I would guess there is real step flashing underneath an attempted cover up.

Non professional and substandard to say the least.

So it’s just an umbrella! :smiley:

Yep!

How many layers of what did they tear off when the new roof was installed?

That would explain the gap. They just did not beat the crap out of it to get it to lay down.

It would be shoddy job if it was simply a one piece flashing and then it should go under the shingles!!!

A good chimney flashing job would have two parts/pieces:

  1. The stepped base flashing under the shingles and turned up at the chimney 5-8" high
  2. The counter flashing installed in the mortar joints and turned down to cover the base flashing vertical extension

I don’t really see much wrong with that flashing IF it has the base flashing installed. Like Carl said…“they didn’t beat it down!”

I wish i had a better photo, but the underside of the flashing edges matches the missing granules of shingles.

I am a little concerned the roof has moved some in the last 17 years.

Shoddy…could you see light around the chimney from the attic?

A better method:

http://cmroof.com/mission/images/chimneyflash.jpeg

Most likely had a wooden shake roof on before, that is why the flashing is higher.

Around here they often just wrap new material around the original step flashing.

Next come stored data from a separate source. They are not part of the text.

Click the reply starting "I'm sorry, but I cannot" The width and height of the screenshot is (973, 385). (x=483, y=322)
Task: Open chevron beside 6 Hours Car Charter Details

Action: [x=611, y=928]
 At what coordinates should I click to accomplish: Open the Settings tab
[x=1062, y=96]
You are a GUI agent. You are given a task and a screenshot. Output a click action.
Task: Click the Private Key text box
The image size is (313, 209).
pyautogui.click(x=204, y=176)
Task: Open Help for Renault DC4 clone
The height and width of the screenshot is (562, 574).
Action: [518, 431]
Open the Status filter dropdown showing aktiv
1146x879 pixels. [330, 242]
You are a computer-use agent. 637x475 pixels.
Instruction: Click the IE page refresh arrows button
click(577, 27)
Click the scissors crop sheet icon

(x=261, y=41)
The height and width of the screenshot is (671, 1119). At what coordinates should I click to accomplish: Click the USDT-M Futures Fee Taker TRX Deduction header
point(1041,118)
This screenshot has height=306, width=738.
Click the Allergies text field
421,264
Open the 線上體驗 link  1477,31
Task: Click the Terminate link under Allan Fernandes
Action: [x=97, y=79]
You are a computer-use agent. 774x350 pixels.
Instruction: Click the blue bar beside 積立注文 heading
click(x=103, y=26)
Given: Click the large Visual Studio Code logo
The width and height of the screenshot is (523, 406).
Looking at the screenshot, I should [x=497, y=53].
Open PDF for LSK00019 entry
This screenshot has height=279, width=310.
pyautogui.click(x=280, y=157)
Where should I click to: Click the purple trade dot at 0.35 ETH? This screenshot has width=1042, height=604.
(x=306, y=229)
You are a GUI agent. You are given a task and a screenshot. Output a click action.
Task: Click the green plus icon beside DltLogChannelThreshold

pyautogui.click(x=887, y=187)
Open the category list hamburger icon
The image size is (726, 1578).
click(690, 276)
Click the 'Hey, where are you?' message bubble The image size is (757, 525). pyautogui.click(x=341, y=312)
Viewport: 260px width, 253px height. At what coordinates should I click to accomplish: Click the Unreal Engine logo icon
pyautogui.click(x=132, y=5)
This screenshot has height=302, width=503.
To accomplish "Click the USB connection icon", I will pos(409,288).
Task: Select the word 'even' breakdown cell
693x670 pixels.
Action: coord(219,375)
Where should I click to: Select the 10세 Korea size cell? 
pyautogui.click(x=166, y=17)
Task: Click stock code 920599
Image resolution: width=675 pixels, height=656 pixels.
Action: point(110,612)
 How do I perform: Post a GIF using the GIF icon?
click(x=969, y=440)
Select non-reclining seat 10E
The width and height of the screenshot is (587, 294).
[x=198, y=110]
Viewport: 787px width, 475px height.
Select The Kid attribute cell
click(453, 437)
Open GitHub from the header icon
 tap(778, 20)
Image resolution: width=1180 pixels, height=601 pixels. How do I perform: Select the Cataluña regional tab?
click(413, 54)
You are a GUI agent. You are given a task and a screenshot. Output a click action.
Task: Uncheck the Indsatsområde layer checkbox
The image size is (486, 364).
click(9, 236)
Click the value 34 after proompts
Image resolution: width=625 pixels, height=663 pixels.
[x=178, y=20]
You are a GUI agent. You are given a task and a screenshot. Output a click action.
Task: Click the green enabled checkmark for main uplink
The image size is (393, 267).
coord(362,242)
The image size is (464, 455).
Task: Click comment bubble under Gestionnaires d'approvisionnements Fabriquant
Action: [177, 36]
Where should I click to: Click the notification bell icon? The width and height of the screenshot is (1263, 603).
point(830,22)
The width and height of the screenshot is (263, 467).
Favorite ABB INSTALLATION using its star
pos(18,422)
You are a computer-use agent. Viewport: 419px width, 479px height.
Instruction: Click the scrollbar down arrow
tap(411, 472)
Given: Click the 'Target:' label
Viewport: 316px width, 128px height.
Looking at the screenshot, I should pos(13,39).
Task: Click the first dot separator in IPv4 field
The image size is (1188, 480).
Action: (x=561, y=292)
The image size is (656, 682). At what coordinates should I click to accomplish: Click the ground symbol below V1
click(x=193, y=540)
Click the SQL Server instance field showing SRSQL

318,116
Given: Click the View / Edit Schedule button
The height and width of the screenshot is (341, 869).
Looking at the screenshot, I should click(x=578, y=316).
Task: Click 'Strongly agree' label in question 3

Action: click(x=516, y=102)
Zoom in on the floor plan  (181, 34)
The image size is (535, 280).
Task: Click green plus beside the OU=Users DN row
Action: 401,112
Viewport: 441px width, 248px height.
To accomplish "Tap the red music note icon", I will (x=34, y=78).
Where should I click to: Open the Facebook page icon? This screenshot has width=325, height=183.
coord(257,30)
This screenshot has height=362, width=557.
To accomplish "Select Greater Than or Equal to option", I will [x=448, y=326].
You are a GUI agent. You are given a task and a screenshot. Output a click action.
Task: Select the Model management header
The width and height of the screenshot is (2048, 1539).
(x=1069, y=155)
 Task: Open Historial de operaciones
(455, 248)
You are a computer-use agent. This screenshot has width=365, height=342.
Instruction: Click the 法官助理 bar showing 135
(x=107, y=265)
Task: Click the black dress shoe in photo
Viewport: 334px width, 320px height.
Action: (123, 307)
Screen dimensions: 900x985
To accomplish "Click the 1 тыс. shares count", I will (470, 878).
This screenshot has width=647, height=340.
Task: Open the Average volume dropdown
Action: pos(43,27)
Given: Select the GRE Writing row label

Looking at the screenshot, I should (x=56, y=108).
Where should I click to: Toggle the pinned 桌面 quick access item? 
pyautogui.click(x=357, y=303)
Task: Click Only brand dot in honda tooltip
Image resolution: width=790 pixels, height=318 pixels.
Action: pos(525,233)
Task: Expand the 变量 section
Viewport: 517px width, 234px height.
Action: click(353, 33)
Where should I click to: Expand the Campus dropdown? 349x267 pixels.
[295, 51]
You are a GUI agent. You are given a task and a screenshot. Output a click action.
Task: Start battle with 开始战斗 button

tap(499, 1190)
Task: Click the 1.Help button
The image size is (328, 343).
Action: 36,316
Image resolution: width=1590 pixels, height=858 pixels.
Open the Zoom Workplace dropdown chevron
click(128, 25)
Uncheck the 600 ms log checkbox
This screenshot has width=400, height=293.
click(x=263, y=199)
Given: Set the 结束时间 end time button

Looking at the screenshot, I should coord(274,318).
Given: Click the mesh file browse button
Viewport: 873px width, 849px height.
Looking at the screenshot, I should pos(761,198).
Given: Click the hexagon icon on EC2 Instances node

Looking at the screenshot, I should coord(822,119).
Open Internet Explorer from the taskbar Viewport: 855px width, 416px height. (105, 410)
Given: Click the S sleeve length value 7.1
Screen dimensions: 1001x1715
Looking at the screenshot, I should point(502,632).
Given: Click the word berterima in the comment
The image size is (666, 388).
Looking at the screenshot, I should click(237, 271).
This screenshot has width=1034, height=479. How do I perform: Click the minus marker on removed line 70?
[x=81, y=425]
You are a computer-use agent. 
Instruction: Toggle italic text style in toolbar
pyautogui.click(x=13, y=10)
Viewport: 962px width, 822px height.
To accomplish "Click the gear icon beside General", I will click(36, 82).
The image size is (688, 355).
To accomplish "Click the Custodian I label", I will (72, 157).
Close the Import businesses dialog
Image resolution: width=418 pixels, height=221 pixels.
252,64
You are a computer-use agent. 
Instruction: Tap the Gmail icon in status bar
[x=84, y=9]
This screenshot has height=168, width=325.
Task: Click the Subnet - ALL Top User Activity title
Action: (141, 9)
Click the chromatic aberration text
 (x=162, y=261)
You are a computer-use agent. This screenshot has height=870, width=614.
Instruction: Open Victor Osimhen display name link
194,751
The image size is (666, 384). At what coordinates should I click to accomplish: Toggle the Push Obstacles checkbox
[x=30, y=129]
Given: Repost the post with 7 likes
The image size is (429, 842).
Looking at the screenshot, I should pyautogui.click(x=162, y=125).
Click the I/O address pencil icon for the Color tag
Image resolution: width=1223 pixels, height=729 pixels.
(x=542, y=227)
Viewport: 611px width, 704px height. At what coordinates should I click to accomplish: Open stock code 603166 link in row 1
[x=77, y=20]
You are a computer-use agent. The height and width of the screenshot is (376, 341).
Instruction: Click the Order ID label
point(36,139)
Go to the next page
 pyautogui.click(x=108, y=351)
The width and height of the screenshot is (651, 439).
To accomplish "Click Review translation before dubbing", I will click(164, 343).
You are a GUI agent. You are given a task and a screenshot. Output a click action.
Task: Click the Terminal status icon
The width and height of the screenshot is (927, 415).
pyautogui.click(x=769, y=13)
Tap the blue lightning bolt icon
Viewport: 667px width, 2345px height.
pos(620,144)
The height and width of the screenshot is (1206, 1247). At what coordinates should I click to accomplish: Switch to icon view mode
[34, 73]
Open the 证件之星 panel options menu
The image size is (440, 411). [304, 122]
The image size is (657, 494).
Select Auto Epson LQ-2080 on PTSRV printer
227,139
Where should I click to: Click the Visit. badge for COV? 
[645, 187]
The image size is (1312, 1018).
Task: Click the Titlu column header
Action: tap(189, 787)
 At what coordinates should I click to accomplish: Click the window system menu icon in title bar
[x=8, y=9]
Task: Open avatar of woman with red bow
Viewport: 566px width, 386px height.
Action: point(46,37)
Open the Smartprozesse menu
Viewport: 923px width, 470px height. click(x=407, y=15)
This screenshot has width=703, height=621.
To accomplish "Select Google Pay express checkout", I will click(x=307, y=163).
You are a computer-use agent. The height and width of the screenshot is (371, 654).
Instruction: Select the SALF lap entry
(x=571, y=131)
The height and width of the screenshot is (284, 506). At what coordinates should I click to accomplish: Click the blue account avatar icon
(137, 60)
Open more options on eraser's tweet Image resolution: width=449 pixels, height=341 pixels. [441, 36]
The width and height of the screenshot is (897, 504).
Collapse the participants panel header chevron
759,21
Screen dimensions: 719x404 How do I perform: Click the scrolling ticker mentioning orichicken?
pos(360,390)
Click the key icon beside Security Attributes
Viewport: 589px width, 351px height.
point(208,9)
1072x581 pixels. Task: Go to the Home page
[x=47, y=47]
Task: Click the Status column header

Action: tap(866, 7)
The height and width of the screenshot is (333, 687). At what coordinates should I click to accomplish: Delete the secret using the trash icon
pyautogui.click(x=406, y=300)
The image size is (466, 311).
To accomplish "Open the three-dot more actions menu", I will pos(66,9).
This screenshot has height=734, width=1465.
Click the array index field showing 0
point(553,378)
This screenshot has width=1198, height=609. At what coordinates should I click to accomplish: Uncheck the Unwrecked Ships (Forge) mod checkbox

Either that or it is so coated with asphalt , you cant see the sheet metal.

Just looking at the second picture for the first time, I am wondering what those 4x4 pieces are ,above the gutter line, on the roof surface?

A good diagram with the step/base flashing and cap/conterflashing (local term here)…but does the AHJ allow combustibles like “ice and water” barrier to be installed directly on the chimney?? Usually framing/sheathing members require 1/2-2" clearance.

In Chicago it goes up 3 feet,I think
I am next door in Harwood Heights where code is 6 feet.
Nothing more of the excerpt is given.